What I Just Read: a D.S. Marquis Book Review of The Song of Achilles by Madeline Miller

I read the The Song of Achilles by Madeline Miller with my book club and it really surprised me. Expecting a Trojan War story, I not only got that, but also a coming-of-age story, a Greek mythology story, and a vivid portrait of love and friendship all set in ancient Greece over a period of 18 years.

In Chapter 1, I immediately empathized with Patroclus, the narrator, when he is reflecting on his life at five years old. The son of a King, and a simple-minded mother, made simple from her father striking her head with a sword, Patroclus is watching the Olympic games, when he sees Achilles for the first time, and thinks of him like this, “a light-haired runner, whose heels were flashing pink as licking tongues”.

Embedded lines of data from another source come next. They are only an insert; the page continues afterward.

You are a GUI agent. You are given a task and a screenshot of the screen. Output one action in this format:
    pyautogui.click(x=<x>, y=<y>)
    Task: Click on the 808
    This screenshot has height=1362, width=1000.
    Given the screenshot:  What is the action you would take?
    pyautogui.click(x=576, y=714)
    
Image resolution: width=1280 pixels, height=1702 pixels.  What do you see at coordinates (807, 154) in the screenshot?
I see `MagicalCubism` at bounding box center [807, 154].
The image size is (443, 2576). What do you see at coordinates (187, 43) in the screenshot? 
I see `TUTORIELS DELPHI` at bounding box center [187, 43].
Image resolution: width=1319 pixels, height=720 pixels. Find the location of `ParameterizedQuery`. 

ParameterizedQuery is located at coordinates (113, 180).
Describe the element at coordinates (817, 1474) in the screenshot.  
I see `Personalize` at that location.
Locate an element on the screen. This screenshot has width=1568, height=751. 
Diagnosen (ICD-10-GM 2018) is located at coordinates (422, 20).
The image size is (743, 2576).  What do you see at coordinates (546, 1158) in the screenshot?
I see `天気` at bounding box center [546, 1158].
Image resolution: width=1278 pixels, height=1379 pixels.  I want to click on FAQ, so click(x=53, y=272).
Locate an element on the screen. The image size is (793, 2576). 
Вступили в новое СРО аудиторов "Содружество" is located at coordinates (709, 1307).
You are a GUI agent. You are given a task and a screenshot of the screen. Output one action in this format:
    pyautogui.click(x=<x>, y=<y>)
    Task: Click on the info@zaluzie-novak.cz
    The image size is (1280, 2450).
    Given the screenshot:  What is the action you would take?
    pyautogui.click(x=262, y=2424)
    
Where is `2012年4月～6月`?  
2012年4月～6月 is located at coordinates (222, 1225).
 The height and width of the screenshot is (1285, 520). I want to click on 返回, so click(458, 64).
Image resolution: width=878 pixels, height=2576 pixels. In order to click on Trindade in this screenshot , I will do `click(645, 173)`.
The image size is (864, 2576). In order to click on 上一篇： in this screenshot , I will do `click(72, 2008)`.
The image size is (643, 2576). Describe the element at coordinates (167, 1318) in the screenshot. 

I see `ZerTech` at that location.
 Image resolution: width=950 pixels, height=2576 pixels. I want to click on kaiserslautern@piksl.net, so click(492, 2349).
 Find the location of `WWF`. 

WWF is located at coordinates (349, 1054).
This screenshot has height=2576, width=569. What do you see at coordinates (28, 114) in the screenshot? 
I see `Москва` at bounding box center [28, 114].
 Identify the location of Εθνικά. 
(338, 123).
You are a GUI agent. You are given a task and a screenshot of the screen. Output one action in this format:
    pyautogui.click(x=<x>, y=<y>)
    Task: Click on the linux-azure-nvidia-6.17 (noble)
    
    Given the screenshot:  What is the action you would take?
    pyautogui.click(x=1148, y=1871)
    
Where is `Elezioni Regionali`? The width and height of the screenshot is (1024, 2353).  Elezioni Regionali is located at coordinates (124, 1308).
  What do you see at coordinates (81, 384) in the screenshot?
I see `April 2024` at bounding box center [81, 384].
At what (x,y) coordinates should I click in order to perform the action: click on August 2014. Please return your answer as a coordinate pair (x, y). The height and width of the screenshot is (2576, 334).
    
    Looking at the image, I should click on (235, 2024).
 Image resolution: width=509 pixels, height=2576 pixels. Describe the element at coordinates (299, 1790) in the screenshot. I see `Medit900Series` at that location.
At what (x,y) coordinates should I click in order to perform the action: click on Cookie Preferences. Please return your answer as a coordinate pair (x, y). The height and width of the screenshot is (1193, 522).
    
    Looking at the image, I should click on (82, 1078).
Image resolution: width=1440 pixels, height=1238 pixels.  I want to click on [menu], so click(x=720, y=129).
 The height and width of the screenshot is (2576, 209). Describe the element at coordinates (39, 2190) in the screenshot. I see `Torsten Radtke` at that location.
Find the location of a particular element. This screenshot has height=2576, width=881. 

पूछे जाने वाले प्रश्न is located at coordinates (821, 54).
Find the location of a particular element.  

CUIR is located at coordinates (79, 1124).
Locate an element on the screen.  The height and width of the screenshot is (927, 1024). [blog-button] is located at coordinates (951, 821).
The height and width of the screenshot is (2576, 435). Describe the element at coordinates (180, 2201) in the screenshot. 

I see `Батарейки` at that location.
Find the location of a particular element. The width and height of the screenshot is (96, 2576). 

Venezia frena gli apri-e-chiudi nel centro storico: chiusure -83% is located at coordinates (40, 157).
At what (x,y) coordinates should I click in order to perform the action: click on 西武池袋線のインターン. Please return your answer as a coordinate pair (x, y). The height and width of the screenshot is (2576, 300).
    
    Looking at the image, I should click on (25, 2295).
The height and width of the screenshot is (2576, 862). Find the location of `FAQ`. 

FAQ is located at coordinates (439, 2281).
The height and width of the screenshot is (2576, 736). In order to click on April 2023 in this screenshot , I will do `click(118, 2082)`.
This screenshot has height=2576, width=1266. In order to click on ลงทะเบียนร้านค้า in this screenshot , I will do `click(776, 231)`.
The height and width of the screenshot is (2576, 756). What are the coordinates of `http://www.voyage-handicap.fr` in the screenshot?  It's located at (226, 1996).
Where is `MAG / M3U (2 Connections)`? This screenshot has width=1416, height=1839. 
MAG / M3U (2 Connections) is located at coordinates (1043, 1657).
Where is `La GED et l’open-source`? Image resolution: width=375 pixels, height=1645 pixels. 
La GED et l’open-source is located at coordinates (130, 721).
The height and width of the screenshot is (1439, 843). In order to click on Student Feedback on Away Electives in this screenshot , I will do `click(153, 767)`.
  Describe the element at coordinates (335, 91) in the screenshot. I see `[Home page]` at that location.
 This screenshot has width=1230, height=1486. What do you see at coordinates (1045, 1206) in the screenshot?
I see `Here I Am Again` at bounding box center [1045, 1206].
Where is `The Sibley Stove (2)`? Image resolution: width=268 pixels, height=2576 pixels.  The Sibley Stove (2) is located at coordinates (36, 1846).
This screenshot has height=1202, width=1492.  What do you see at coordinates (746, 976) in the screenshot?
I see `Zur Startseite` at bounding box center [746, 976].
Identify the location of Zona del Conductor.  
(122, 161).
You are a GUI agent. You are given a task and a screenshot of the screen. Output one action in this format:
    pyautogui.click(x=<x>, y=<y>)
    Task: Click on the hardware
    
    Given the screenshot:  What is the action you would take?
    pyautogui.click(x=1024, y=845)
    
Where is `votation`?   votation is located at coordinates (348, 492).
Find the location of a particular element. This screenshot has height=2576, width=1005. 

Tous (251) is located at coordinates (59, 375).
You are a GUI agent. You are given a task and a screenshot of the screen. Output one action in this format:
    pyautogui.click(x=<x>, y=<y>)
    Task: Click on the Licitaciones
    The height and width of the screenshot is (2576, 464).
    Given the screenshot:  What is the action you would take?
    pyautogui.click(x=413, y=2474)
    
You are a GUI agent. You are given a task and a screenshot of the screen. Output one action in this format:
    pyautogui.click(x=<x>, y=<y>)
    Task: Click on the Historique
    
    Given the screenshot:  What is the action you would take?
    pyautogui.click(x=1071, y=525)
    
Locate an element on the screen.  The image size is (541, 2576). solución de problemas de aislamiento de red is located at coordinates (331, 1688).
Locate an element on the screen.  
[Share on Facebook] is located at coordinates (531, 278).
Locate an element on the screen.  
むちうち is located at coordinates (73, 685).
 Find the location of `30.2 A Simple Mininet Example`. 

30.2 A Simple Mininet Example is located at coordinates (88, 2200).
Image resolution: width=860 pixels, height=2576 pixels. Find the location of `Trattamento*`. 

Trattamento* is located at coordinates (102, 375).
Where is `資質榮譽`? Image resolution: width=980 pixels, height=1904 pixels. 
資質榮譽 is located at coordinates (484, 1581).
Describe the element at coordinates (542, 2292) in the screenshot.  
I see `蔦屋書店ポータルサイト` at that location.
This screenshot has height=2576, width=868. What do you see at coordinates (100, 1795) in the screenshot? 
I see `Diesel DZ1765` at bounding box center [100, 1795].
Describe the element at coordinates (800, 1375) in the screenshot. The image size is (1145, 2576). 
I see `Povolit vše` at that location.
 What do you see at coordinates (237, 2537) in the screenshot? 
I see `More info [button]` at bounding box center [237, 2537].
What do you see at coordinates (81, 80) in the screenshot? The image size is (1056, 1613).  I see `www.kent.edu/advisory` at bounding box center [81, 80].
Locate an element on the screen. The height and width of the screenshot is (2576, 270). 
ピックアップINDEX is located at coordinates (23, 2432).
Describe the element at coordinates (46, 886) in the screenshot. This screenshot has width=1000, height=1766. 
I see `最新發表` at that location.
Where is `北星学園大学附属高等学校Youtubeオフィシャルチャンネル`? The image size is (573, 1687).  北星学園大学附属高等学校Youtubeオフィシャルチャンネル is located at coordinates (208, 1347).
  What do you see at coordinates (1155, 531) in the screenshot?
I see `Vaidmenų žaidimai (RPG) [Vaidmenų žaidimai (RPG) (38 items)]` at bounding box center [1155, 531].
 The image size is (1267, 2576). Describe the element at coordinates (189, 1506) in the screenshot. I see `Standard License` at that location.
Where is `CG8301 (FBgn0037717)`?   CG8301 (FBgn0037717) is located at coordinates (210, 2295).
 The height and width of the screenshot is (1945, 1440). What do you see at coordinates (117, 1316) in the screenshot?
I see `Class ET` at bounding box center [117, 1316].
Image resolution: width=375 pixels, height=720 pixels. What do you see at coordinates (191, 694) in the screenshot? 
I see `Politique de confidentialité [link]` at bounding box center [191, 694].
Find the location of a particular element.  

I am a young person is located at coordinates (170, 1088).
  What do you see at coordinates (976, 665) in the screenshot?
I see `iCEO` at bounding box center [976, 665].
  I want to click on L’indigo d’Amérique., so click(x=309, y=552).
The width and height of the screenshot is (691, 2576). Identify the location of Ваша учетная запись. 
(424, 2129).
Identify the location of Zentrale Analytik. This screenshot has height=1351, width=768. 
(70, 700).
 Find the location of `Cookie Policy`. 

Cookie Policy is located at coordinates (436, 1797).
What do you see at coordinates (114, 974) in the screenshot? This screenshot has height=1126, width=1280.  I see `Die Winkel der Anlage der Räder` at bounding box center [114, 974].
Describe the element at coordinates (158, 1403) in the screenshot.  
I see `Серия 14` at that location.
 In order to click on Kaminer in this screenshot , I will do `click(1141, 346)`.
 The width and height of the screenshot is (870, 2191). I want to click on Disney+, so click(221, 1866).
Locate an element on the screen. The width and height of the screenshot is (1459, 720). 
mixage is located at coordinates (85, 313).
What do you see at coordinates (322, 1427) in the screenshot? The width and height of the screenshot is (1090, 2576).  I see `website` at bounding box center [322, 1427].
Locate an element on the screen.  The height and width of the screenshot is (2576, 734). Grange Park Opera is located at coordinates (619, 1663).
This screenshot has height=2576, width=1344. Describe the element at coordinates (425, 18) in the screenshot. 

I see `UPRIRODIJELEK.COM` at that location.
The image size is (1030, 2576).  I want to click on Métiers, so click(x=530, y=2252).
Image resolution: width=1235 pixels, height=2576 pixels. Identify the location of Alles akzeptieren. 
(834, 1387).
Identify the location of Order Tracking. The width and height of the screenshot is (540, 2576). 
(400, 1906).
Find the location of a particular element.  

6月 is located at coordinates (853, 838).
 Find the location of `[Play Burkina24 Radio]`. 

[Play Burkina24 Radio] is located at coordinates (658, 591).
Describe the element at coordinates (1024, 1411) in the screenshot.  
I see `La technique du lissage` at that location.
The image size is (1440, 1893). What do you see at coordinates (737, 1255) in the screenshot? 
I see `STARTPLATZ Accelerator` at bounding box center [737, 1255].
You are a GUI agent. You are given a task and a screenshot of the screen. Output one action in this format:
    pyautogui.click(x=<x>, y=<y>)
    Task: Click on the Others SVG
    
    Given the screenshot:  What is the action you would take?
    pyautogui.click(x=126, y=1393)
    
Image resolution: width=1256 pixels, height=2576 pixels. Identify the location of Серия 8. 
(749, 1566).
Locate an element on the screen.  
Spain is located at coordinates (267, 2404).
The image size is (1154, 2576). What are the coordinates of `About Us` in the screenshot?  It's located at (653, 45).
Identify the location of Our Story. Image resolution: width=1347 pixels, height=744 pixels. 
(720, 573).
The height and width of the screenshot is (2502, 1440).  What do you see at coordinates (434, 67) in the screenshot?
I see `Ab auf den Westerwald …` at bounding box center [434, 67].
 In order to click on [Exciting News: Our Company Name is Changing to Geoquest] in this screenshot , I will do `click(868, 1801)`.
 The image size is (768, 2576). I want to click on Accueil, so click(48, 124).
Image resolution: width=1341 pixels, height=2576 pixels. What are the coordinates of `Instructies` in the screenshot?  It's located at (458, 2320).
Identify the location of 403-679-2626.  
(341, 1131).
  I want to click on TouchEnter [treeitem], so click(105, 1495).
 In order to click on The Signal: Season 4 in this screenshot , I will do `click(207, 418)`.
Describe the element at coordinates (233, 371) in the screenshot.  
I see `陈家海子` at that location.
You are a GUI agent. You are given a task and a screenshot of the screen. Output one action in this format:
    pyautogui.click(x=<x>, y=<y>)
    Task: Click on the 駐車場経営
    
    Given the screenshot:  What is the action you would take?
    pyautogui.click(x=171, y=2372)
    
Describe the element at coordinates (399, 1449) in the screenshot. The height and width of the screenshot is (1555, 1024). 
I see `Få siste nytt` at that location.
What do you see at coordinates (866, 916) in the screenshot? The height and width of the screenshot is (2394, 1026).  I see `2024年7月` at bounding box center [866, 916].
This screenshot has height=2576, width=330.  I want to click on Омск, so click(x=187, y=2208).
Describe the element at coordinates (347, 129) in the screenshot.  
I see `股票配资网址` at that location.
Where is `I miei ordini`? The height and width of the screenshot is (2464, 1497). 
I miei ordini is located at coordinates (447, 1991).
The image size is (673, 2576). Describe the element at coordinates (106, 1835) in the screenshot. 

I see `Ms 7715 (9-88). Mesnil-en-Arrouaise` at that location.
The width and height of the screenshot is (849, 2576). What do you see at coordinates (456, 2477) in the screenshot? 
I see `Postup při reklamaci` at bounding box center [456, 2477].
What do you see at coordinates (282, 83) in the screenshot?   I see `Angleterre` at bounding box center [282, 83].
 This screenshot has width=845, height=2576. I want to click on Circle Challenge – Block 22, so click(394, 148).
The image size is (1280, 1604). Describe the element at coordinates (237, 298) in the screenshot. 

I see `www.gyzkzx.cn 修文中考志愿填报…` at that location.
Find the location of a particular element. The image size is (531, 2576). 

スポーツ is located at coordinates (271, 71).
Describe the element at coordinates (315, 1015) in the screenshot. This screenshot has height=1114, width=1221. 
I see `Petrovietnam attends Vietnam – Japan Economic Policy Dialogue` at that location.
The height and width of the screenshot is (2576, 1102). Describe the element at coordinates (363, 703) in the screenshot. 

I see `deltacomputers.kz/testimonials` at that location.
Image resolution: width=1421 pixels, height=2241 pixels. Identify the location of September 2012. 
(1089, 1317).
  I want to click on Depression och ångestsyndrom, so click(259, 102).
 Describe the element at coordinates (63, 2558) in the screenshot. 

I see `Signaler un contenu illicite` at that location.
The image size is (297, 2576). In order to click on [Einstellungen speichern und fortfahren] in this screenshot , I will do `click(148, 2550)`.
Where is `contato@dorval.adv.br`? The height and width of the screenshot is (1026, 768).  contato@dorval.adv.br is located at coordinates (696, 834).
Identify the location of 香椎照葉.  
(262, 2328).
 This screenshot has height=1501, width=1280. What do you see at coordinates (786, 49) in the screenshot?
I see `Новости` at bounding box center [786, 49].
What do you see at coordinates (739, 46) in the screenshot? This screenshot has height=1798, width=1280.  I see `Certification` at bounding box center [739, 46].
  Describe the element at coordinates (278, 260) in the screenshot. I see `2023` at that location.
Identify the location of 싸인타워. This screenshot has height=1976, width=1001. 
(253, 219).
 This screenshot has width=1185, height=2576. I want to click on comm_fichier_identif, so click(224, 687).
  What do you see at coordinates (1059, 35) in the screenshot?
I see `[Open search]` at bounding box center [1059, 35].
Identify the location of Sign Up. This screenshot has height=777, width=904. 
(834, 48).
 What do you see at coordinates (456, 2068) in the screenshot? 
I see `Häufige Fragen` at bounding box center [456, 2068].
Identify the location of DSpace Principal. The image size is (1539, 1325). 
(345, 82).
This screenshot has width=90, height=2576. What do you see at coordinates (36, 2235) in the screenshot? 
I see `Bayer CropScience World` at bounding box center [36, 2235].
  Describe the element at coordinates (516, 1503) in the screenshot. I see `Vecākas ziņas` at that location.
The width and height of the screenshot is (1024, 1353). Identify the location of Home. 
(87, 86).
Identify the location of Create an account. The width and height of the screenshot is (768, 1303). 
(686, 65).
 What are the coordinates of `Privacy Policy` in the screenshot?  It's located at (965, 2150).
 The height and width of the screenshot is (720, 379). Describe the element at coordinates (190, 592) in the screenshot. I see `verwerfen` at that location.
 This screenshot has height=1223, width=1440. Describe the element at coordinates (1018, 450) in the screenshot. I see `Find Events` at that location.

The language in this book is honest, intimate, spirit-like, and soulful, which vested me in the characters. When Patroclus reflects on his relationship with Achilles here is his thought. “Our friendship came all at once...like spring floods from the mountains”


The story is rich with the history of Greece. My senses were submerged into the Kingdoms of Argos and Phthia, and Troy, where I could taste the wine, bread, and olive oil, see the atrocities of war, and feel the oppression of women, who were chattel: brides of arranged marriages, war prizes, and sacrifices, where “deflowering was as binding as a marriage vow,” and young men had therapons.


The actions of the gods and half-gods: Achilles, Chiron, and Thetis were innately human and filled with the universal human struggles with cultural norms, family disapproval, and truths on coming out as a couple when society and family is against it. The theme that love never fails is conveyed from the start. Patroclus' describes his love for Achilles here, “We were like gods at the dawning of the world, and our joy was so bright we could see nothing else but the other.”


I liked the exploration of grief and love in the wake of death. Chiron states, “Perhaps it is the greater grief after all, to be left on earth when another is gone.” In the final chapter, Odysseus compares the love between Patroclus and Achilles to that of his own love with his wife Penelope, which in itself, rests one of the themes of the story. Love is love, regardless of societies’ rules around it.


The book made me feel. I laughed, I cried, I understood. The Song of Achilles is a surprising historical gay love story, tenderly honest, human and heroic. Way to go Miller!